◆ How to complete this task
Exactly as they appear, retype the lines from the one containing "Task: Open the Opción" through the final line of the data below. Leave pictures out.

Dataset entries
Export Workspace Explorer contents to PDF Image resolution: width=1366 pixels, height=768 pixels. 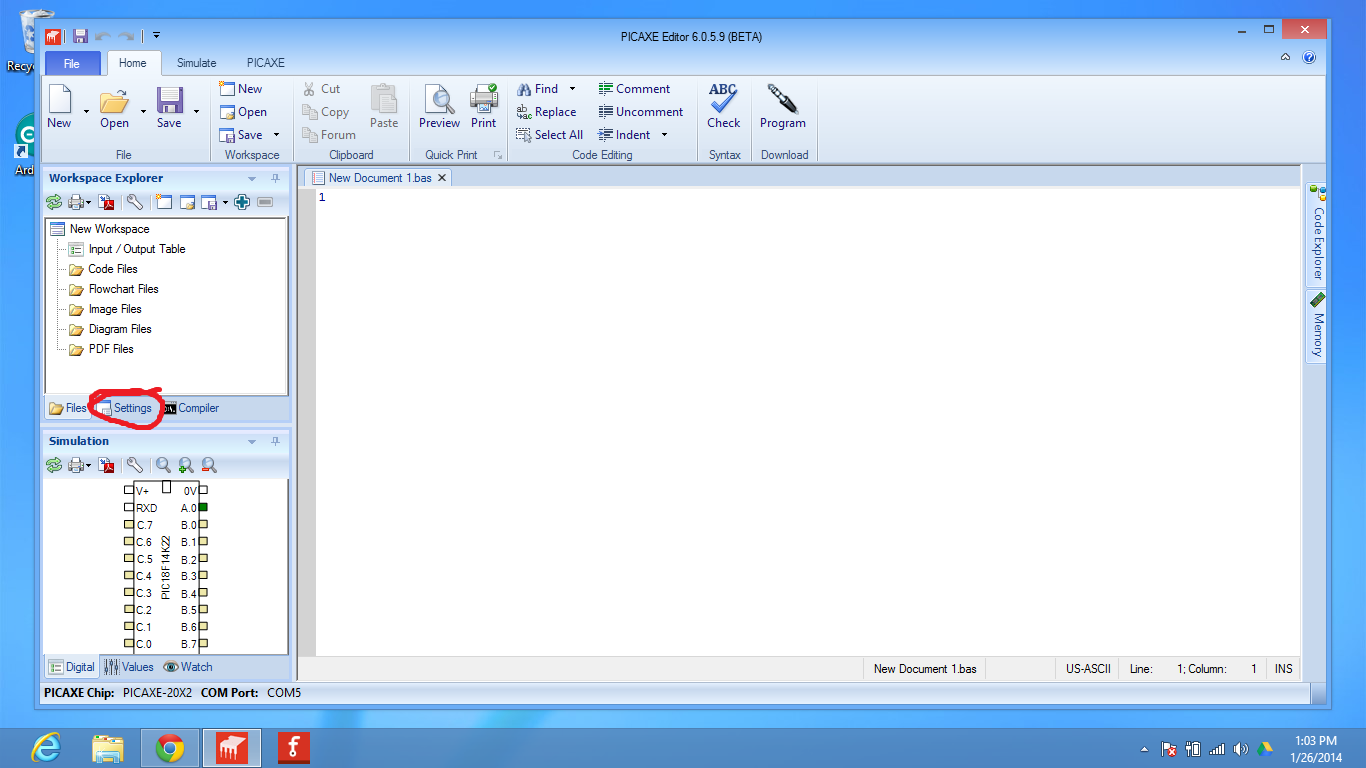pos(107,201)
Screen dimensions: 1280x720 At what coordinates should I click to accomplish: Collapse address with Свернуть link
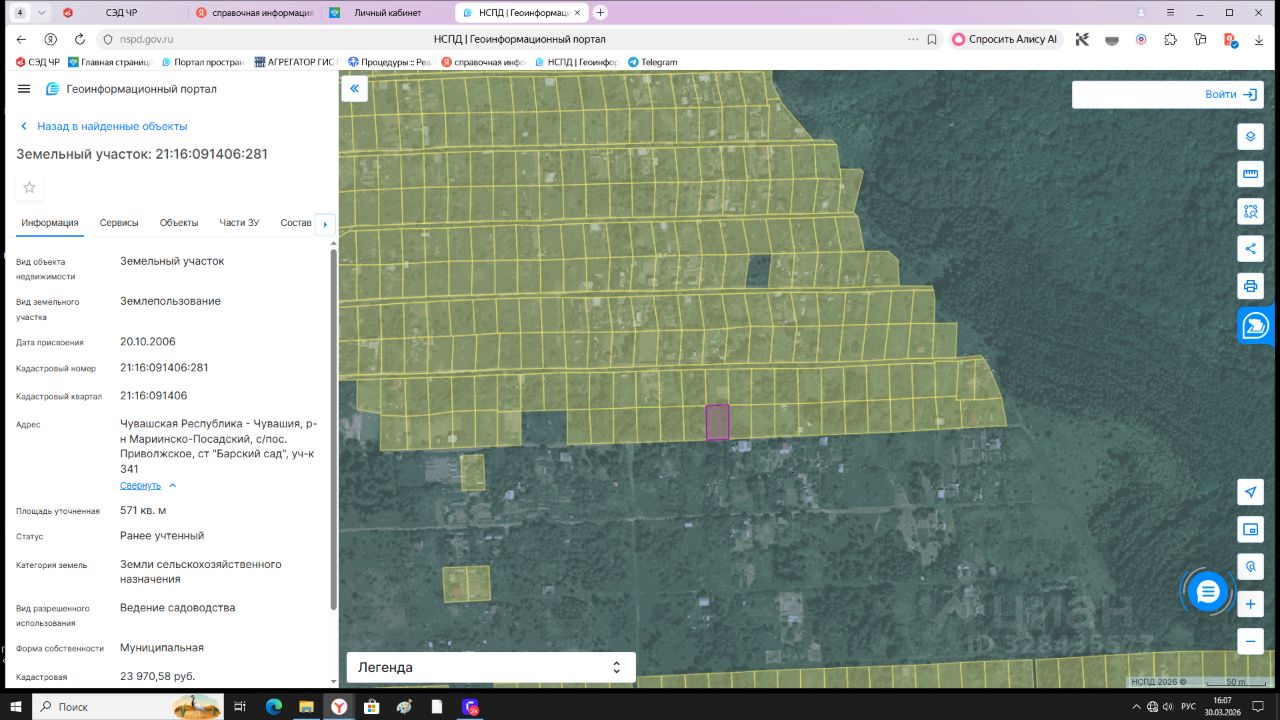(x=141, y=485)
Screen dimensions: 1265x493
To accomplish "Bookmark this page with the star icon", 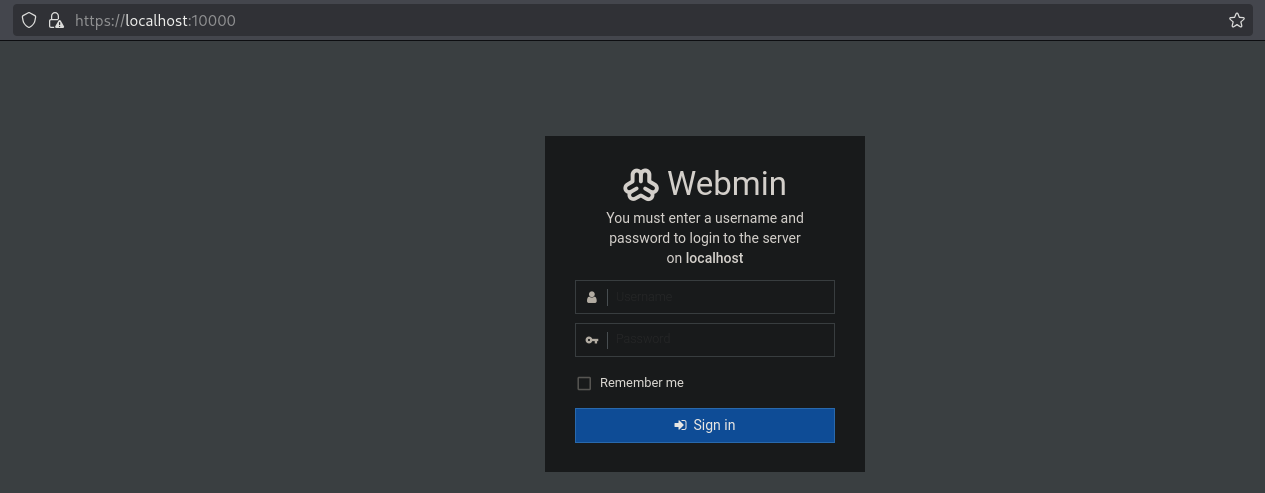I will coord(1236,20).
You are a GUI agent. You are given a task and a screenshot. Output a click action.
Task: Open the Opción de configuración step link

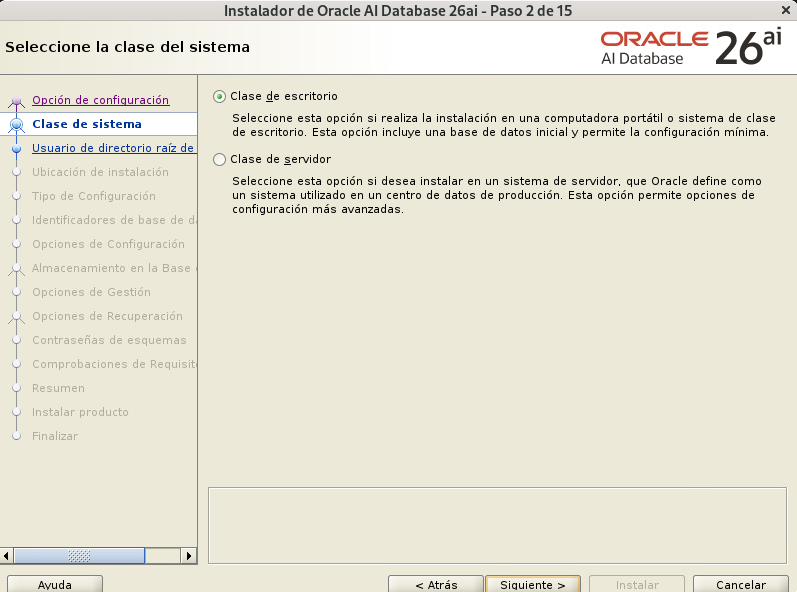100,100
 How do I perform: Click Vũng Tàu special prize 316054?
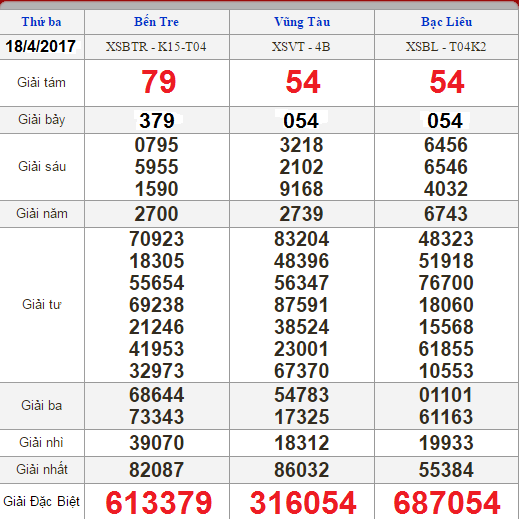click(303, 503)
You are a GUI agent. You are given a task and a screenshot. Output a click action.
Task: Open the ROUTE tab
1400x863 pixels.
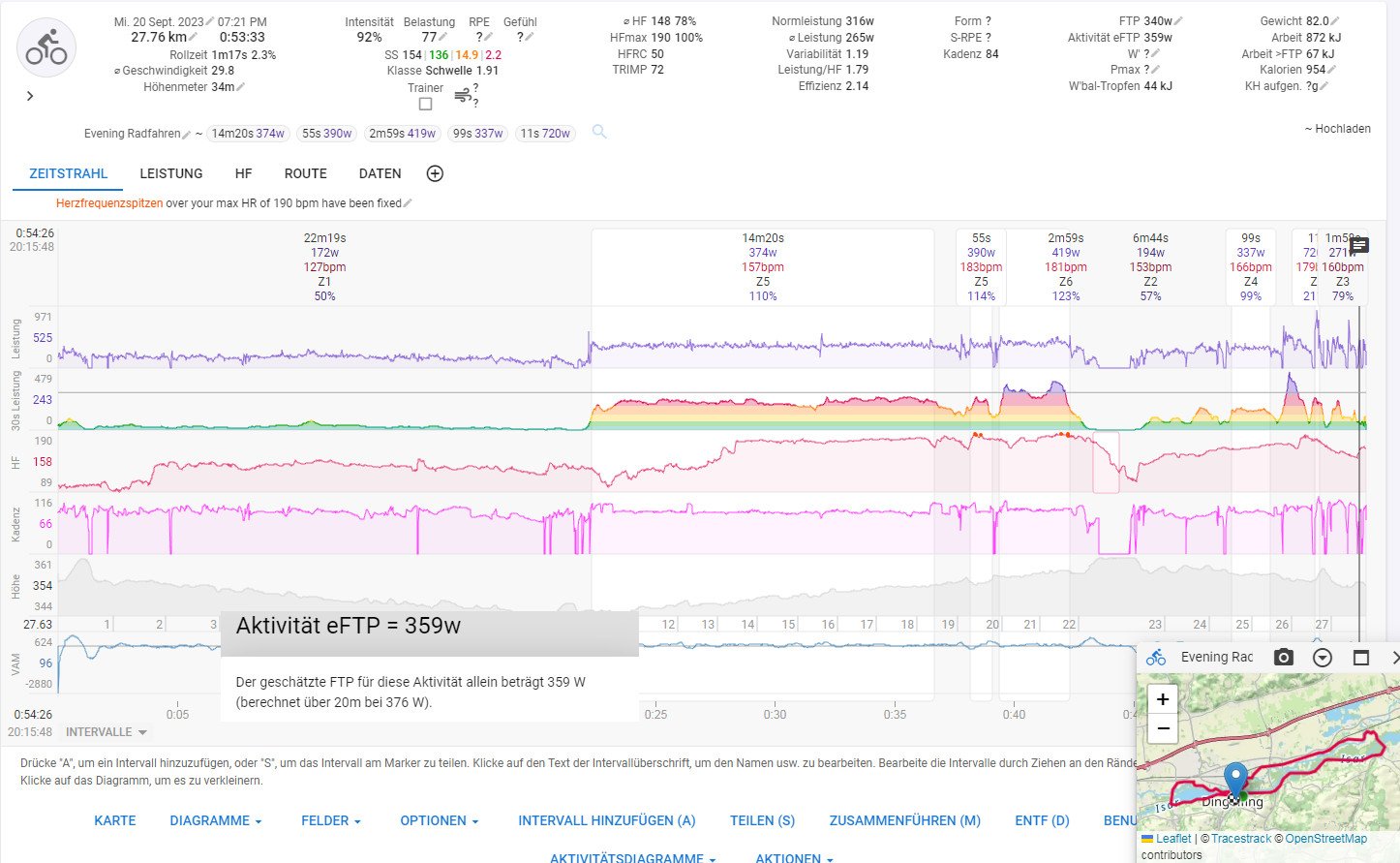[x=305, y=173]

◆ Exercise output
Task: Open the Opción de configuración step link

100,100
 How do I perform: Click Vũng Tàu special prize 316054?
click(303, 503)
You are a GUI agent. You are given a task and a screenshot. Output a click action.
Task: Open the ROUTE tab
1400x863 pixels.
[x=305, y=173]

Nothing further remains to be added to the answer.